Gov. Doug Ducey on April 21 signed a bill that provides larger grants for developing water projects in rural areas, but questions linger on whether there will be any money for them.
House Bill 2388, sponsored by Rep. Gail Griffin, R-Hereford, expands the amount of a single grant from the Water Supply Development Revolving Fund from $100,000 to $250,000.
The recipient water provider must be located in a county with a population of fewer than 1.5 million people.
While Griffin said the fund isn’t just meant for rural areas, some experts who work with water believe the benefits can greatly help many rural communities.
Chris Udall, executive director of the Agribusiness and Water Council of Arizona, said funding for water projects is a job provider and can help communities prosper.
“I come from rural Arizona myself, and there are some areas that could use an economic shot in the arm,” Udall said.
Changes made are to broaden the definition of water providers to include all municipal water delivery systems and adding a public water system.
The fund dates back to 2007 as part of a legislative package that allowed municipalities and counties to enact ordinances to require a sufficient water supply for lands before they could be offered for sale or lease.
The Arizona Finance Authority Board administers the fund to provide financial assistance to water providers for constructing water supply projects and obtaining additional water supplies to meet demands.
Also, the bill expands the definition of water supply development to include planning, designing, building, or developing facilities and adding structures that actively or passively recharge stormwater to a list of qualifying facilities.
The fund, however, is currently empty.

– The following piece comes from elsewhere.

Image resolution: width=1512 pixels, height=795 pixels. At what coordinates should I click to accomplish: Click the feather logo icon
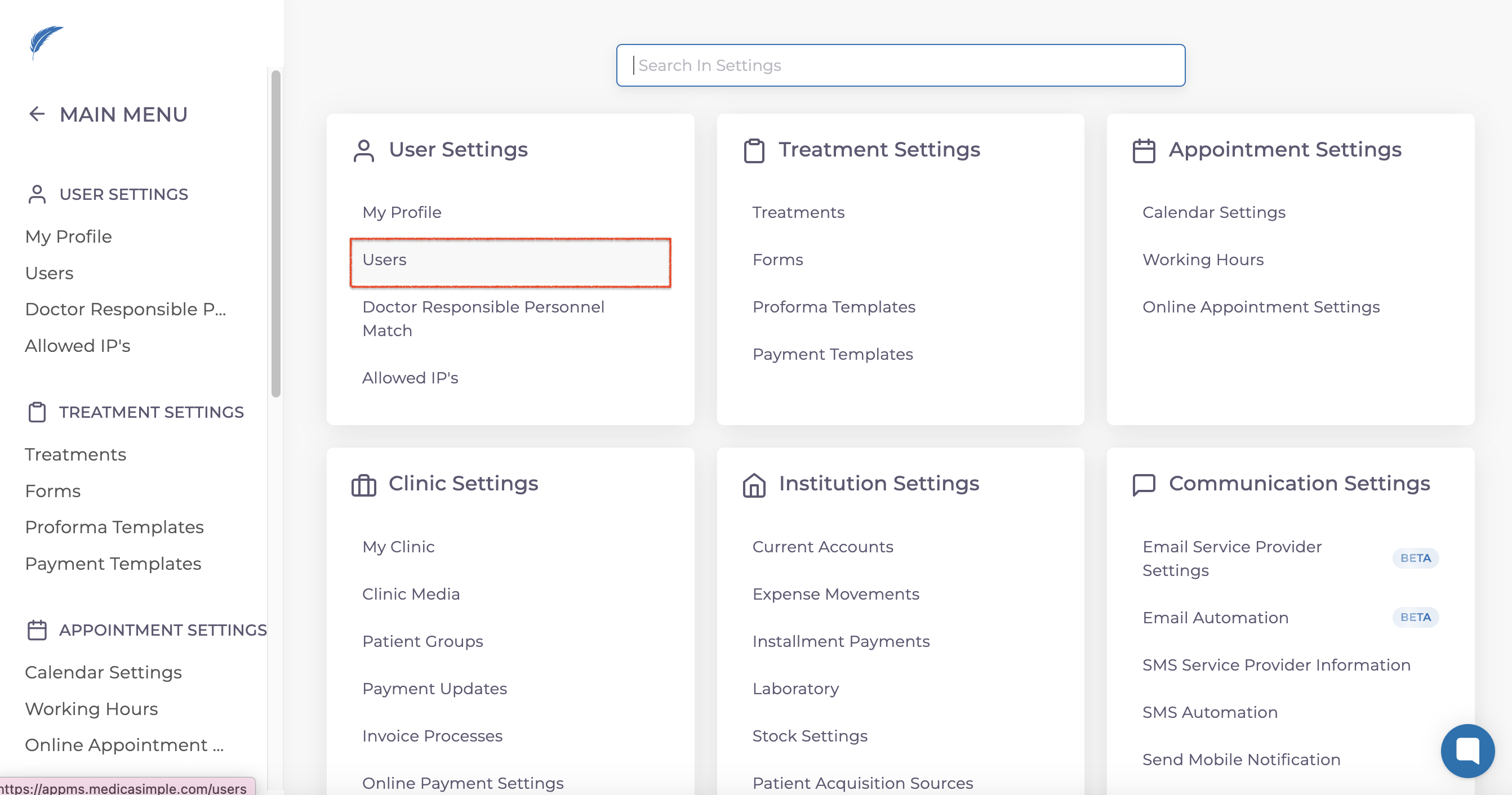46,42
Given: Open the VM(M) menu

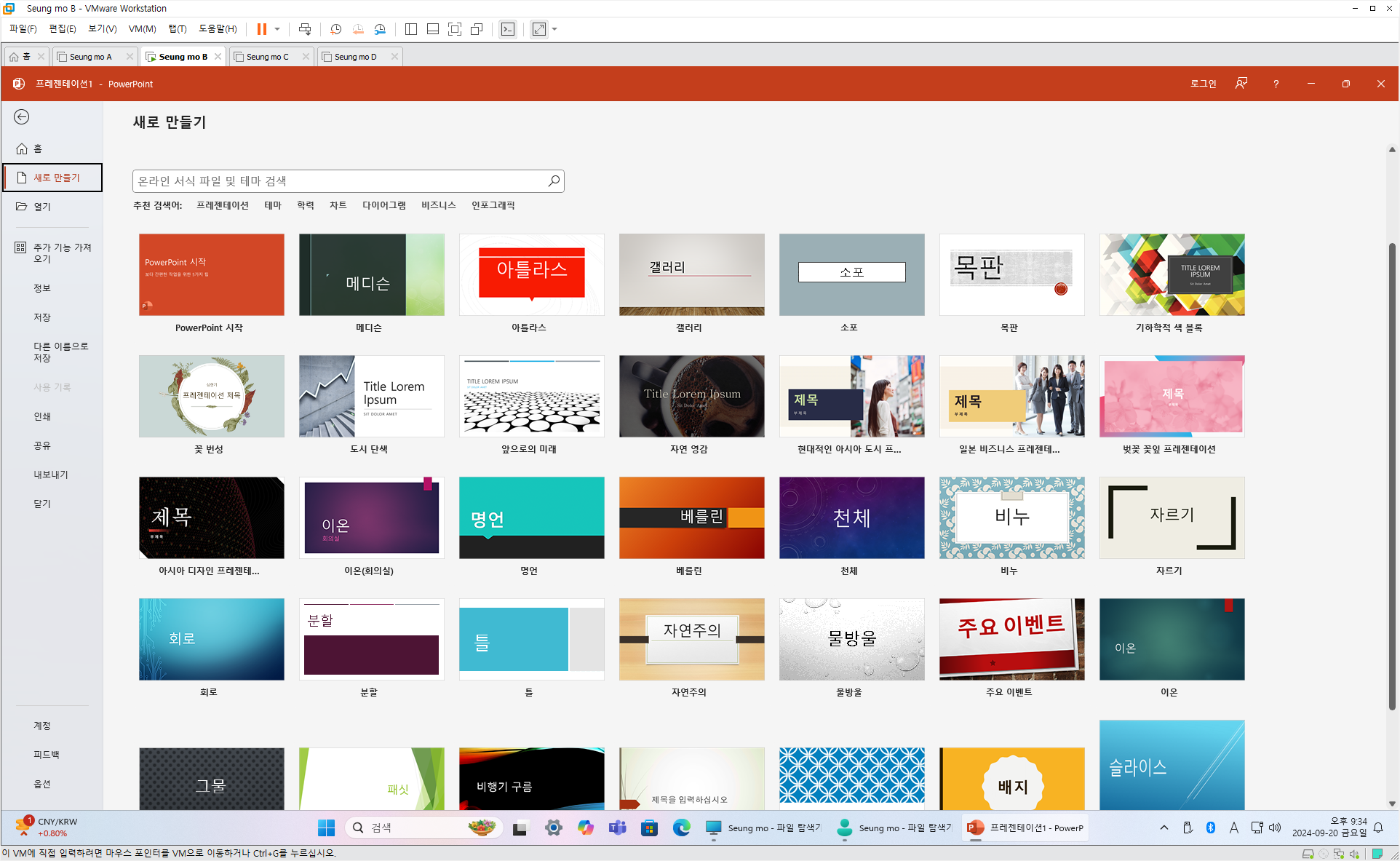Looking at the screenshot, I should point(142,29).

The fiscal-year 2015 General Appropriation Act enacted a one-time $1 million appropriation to the fund that was exempt from lapsing.
That amount was swept the following year, and the fund has not received any money since.
As Arizona faces a potential water shortage for the first time next year because of a 20-year drought that is shrinking the Colorado River, there are calls to do more regarding water infrastructure and getting more sources of water for Arizona.
Patrick Bray, executive vice president of the Arizona Cattle Growers’ Association, said: “I think it’s just solid policy to invest in those water infrastructure projects, and we think that anywhere we can invest in our future of water that’s what we should be doing when the opportunity arises.”
Bray said that because of the state budget surplus officials should be thinking bigger in terms of developing Arizona’s water infrastructure.
The river operates in a “tier zero” status where the state contributes 192,000 acre-feet of Arizona’s 2.8 million acre-feet annual entitlement to Lake Mead coming entirely from the Central Arizona Project system.
Cities and tribes are considered a high priority, so they will not be affected by the cuts during a possible “tier one” shortage when it comes to Colorado River water.
As for whether the fund will get more usage given chances of future storages, Griffith said she’s pushing for the fund to be used in conjunction with another bill to study the water supply.
“We do have a bill this year to look at this issue, HB2577, a water supply study. It’s a money bill so we have to come to an agreement on the budget before this bill moves forward,” Griffin said in an email statement.
The bill would appropriate $5 million from the state General Fund in fiscal year 2022 to the Department of Water Resources to study potential sources of water for Arizona.
She said that other funding has been prioritized in the past and that she will be looking to secure funding soon.